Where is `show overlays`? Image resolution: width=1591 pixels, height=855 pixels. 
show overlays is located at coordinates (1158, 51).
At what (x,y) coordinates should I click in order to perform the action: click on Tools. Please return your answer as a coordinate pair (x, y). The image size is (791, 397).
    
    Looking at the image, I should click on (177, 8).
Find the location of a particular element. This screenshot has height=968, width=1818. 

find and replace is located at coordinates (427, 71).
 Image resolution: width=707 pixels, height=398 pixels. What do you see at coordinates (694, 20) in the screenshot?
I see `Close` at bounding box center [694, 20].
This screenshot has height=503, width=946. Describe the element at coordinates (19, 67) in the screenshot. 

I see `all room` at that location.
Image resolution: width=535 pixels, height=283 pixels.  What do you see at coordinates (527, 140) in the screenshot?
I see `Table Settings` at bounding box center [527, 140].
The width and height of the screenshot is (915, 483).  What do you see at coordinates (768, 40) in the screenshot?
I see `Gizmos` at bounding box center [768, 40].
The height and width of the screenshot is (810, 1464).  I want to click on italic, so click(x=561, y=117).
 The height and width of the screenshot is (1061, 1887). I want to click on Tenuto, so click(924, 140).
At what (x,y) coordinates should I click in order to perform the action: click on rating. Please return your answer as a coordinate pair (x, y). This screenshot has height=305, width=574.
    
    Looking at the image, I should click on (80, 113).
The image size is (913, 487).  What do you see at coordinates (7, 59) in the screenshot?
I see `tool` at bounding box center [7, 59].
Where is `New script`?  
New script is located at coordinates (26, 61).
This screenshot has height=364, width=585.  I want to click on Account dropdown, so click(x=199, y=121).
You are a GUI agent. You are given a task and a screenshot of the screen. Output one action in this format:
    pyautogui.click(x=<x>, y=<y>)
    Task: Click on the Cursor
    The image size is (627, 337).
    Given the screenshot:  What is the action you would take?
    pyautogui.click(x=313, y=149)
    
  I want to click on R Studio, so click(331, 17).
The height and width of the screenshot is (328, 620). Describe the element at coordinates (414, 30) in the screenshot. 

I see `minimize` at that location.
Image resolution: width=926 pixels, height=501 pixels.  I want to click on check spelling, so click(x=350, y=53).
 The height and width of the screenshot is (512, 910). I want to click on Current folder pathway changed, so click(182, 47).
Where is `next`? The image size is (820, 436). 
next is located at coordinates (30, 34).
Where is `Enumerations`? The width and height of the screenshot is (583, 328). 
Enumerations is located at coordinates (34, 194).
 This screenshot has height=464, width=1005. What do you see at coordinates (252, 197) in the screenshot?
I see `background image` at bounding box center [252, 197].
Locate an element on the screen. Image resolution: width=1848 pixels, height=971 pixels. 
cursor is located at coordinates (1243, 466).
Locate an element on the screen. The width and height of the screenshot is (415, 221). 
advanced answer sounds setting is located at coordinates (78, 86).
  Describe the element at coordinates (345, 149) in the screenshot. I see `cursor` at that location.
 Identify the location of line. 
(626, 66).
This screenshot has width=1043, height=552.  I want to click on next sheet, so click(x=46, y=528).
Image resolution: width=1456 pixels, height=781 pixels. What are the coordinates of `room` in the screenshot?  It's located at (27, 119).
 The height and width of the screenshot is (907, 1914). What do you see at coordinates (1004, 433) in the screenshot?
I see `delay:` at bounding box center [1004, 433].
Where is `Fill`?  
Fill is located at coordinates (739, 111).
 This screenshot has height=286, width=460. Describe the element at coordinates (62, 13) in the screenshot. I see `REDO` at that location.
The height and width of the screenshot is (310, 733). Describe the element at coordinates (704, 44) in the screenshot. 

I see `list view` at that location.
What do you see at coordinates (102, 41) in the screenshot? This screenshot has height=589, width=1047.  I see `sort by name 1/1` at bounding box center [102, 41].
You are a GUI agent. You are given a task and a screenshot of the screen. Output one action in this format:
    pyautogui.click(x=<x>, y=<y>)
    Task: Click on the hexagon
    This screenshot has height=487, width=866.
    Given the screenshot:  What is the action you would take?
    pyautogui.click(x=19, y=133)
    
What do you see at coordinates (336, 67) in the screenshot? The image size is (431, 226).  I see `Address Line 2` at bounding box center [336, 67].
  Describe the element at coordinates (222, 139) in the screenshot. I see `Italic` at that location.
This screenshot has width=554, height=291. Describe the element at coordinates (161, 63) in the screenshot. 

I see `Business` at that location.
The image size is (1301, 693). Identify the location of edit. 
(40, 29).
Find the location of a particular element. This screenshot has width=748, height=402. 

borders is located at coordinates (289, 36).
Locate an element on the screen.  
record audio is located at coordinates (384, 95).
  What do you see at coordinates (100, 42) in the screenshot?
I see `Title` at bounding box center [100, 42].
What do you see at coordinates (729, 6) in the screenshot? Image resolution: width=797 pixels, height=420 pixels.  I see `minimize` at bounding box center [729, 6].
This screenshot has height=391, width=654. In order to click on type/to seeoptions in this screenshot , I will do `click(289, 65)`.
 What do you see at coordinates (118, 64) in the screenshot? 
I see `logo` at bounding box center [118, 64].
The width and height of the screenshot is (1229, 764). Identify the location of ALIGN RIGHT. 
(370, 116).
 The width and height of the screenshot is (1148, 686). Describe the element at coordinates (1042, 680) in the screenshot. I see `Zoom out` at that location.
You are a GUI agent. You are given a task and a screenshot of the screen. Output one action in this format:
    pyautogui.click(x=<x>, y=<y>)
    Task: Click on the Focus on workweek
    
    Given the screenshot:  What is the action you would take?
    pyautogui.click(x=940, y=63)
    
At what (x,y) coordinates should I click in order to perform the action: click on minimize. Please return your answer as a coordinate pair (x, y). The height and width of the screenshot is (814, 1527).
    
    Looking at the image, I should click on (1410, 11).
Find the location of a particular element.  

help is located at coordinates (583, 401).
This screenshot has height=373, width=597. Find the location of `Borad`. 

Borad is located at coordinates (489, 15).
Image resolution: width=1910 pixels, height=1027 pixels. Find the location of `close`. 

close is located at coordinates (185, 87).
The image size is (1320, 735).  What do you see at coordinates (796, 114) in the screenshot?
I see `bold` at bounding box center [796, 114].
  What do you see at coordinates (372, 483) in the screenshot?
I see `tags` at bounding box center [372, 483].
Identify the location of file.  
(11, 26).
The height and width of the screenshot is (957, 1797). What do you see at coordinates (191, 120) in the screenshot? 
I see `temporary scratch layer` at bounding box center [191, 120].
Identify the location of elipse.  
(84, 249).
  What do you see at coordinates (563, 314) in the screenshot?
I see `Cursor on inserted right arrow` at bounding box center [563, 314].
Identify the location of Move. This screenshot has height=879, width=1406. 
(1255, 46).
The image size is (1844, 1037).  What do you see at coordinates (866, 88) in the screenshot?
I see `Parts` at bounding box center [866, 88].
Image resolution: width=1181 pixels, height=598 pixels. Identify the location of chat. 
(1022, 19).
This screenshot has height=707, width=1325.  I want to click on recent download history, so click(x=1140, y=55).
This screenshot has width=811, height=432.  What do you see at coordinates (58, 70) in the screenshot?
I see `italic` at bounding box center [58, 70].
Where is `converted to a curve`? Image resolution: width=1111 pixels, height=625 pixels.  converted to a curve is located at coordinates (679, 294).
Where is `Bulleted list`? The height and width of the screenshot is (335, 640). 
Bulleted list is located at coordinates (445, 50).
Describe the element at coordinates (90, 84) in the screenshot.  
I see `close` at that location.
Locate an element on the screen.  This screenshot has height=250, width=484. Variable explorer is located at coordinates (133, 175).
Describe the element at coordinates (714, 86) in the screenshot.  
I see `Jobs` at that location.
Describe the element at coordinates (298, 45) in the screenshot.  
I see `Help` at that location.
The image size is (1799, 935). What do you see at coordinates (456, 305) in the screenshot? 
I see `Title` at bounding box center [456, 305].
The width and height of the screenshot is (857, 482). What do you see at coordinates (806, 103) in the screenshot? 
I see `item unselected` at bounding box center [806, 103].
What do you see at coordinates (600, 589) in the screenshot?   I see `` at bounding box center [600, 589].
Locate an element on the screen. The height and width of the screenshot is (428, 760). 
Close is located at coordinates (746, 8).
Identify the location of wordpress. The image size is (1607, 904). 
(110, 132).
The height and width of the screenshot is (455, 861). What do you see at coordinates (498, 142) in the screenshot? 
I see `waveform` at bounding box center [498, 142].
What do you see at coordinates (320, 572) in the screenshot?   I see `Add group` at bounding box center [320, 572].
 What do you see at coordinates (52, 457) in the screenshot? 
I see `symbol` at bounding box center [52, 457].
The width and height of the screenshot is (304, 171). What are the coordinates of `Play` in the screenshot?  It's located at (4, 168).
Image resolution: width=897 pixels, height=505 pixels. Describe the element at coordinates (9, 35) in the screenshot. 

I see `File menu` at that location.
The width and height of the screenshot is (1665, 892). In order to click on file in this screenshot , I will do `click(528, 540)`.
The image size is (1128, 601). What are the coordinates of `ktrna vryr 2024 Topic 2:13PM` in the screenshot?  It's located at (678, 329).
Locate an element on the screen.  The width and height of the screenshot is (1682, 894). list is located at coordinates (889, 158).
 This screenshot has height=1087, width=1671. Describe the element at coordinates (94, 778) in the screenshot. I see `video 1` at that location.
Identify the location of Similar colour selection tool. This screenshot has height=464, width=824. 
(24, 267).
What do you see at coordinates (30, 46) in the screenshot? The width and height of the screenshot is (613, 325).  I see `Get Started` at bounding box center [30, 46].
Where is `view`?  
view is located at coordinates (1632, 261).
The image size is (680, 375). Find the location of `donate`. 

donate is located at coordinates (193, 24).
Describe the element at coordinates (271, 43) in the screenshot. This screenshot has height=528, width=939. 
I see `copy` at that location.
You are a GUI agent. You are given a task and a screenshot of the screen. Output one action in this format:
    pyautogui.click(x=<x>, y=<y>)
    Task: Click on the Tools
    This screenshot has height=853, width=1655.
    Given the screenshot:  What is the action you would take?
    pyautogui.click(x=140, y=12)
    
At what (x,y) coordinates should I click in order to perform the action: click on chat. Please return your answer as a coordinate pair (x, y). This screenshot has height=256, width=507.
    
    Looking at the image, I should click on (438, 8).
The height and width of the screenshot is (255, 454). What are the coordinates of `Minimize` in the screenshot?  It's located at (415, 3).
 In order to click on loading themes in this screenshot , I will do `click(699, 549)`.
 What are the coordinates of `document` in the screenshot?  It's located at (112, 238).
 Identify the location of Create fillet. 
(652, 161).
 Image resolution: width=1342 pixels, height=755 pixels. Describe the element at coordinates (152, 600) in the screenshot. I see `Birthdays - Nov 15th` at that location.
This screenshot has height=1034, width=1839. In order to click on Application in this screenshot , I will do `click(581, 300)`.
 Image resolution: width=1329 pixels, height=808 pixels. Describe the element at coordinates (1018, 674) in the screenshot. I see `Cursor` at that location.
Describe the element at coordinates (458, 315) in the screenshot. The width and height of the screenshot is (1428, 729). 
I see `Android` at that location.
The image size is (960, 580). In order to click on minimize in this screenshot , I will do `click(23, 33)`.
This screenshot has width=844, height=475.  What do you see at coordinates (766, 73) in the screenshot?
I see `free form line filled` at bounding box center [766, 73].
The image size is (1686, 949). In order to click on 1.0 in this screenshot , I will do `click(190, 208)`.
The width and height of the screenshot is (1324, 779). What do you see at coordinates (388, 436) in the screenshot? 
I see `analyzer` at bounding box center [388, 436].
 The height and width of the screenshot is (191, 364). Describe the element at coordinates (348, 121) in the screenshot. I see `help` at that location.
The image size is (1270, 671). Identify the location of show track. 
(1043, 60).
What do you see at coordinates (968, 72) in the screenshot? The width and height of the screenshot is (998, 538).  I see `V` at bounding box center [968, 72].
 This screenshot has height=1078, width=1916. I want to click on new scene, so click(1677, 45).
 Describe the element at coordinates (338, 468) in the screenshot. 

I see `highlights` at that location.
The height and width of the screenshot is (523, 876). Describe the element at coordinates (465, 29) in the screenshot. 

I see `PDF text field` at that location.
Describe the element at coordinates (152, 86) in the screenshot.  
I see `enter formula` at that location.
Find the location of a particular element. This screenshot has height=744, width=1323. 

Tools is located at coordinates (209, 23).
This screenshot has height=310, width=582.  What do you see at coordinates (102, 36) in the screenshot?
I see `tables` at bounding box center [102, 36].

EXERCISE TASK ▸ Return, character for character, every line from the start of the records through the line containing "show overlays is", including that line.

SOLUTION ▸
Where is `show overlays`? Image resolution: width=1591 pixels, height=855 pixels. 
show overlays is located at coordinates (1158, 51).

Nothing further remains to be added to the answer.